All characters are at least 18 years old.
------
Leon
I walked along the paved path through the grass, keeping an eye out for her. It was a rare thing to have this many people around and yet have things be so quiet. People as far as the eye could see, and yet not a word was being spoken. I think most found it unnerving, but I quite liked it. It gave us a chance to talk, to stay in the moment. I spotted her and smiled, walking right up to her and taking her in. It suddenly hit me that this was going to be more difficult than I thought. But I would weather it; anything for my girl.
"Happy anniversary, Rose," I murmured, setting the flowers down on the grass. Despite her name, she liked daffodils, and the yellow blooms were the one spot of color on such a dreary day. I sighed and put my hands in my pockets, bowing my head. My lip quivered a bit, but I took a deep breath to calm myself before looking up at the overcast sky. "...I miss you so much."
She never said anything. She only listened, and she was good at it. I chuckled humorlessly.
"I, uh... didn't bring Cherish again this year. And I know what you're gonna say. 'Just tell her, Leon. She can take it.'" I shook my head. "Well she made that all too clear a few days ago, actually. Pretty sure I messed up on that front. Heh. Who'd have thought, right?"
With a sigh, I looked off into the distance, seeing one or two other people visiting their loved ones.
"We were supposed to do this together," I croaked, voice thick with emotion. "Parenting's hard, but not because it takes a lot of skill or anything. It's just most of us don't know what we're doing. And it's just easier when you can... brainstorm with somebody. Get a different take, have somebody to balance you out or stop you before a huge mistake. I really wish you were here.
"Y'know, most people, after eighteen years? They forget what their loved ones sound like. What they act like. Without photographs, sometimes even what they look like. And yet here I am, cursed with never forgetting." I bowed my head again, looking at the rock that marked where the love of my life was buried. "I wish you could see her. She's so much like you, it's like you gave yourself back to me, except from the very beginning, weird as that is. But I'm a bad father. She's so much like you that... I'm having thoughts a father shouldn't." I frowned at myself in shame. "And these past few days, more and more, I'm getting the sense that she has those thoughts too. I know I promised you. I promised I'd make sure she was a happy girl. But what if what makes her happy is something I can't give her? Something that would betray your memory?"
I groaned to myself. Just the thought of what I was going to do tonight made my heart ache. I didn't know what Rose would say or think anymore. I still couldn't really wrap my head around how things had played out.
"There's something I need to do now, Rose. A friend of mine says I need to protect our daughter, and... I don't know how to choose between keeping her safe and making her happy. So... whatever happens... please don't think less of me."
I kissed the top of her headstone before straightening and giving her one last smile. A gentle breeze blew through my hair, and I looked up in time to see rays of warm sunlight break through the grey clouds. I chuckled. Nature was so clichΓ©.
"I love you, Rose," I said, promising that the next time I came, Cherish would finally meet her mother.
--
I arrived home just as Cherish seemed to be on her way out. Her hair was in a double dutch braided bun, which could only mean she had a lot on her mind.
"Going skating?" I asked. She nodded, hefting the duffel bag on her shoulder, not meeting my eyes. "Mind if I come watch?" Her gaze flicked up to meet mine briefly before darting away to the side. Another nod. "Then I can drive you there," I finished with a smile.

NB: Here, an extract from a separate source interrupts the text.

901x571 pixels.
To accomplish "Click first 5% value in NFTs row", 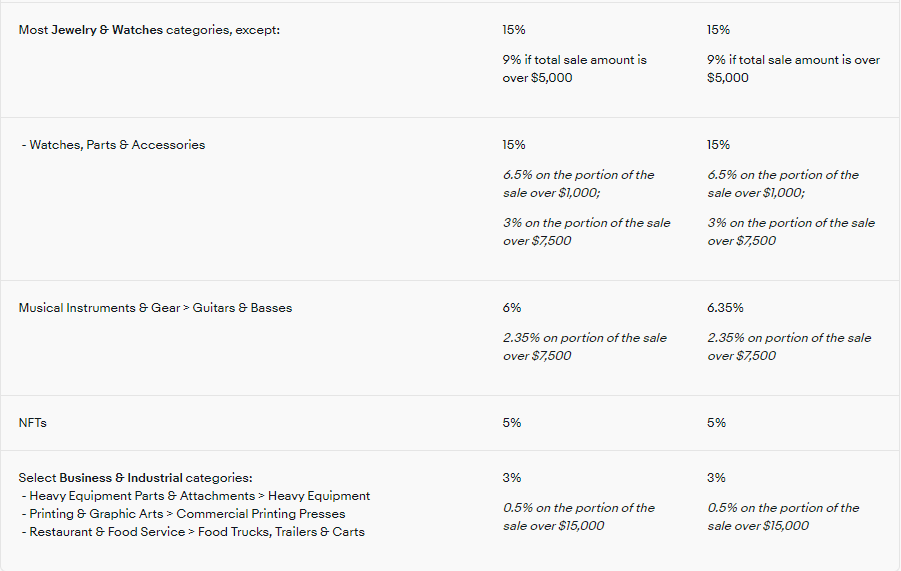I will click(x=511, y=423).
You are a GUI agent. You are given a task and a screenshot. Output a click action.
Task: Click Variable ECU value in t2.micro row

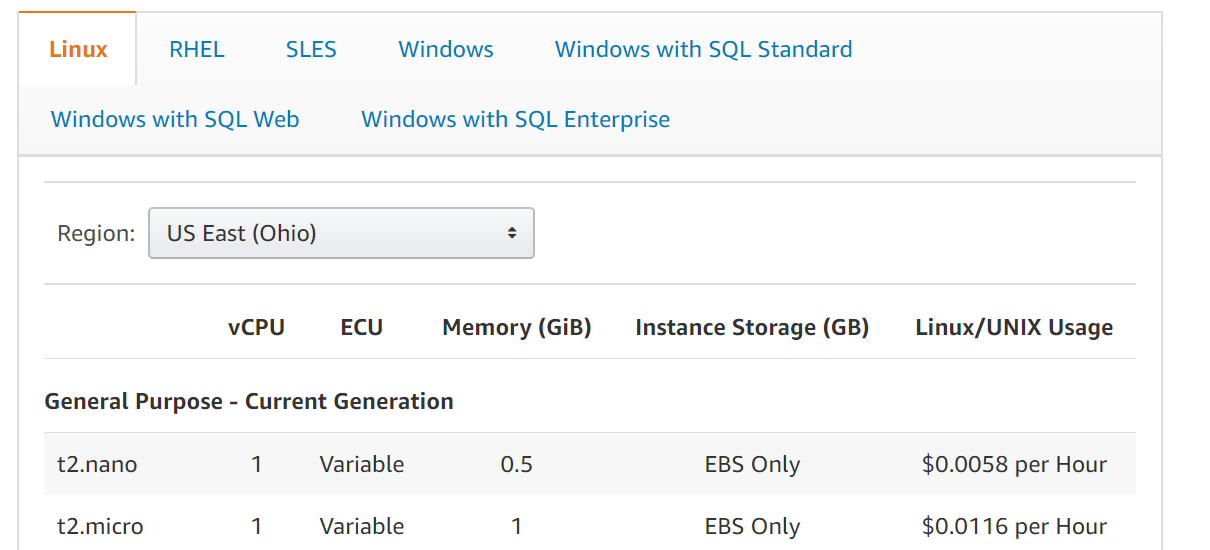point(362,526)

The drive to the ice rink was quiet. Cherish kept to herself, staring out the window at the passing buildings. I didn't know what to say to her. Inside, I was dying to ask her about Monday. We still hadn't talked about it. She'd been calling my name as she touched herself, sitting in my chair and using my pen. And she was... envious of her mother. Was it just for my attention as a father, or something else? I knew both she and Drew had been upset when Colette and I had gone on our date months ago. Or maybe they just didn't like the prospect of being step-siblings. I chuckled to myself. Yeah, that was totally it.

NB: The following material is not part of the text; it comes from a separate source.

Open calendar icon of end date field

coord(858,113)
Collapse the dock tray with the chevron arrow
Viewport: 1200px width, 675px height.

We arrived, and Cherish headed off to the changing room while I headed to the spectator stands. Surprisingly, nobody was on the ice today. Typically there would be a skating class going on, and Cherish would have to come at night to get any time alone. She was on good terms with the rink staff, and they let her in after hours.
She came out in her favorite outfit, a glittery deep green dress with a slanted skirt. The small rhinestones made her look like a dancing emerald, and the clever use of materials gave the effect of being an off-shoulder dress. I couldn't remember if I'd ever told her, but it was my favorite too.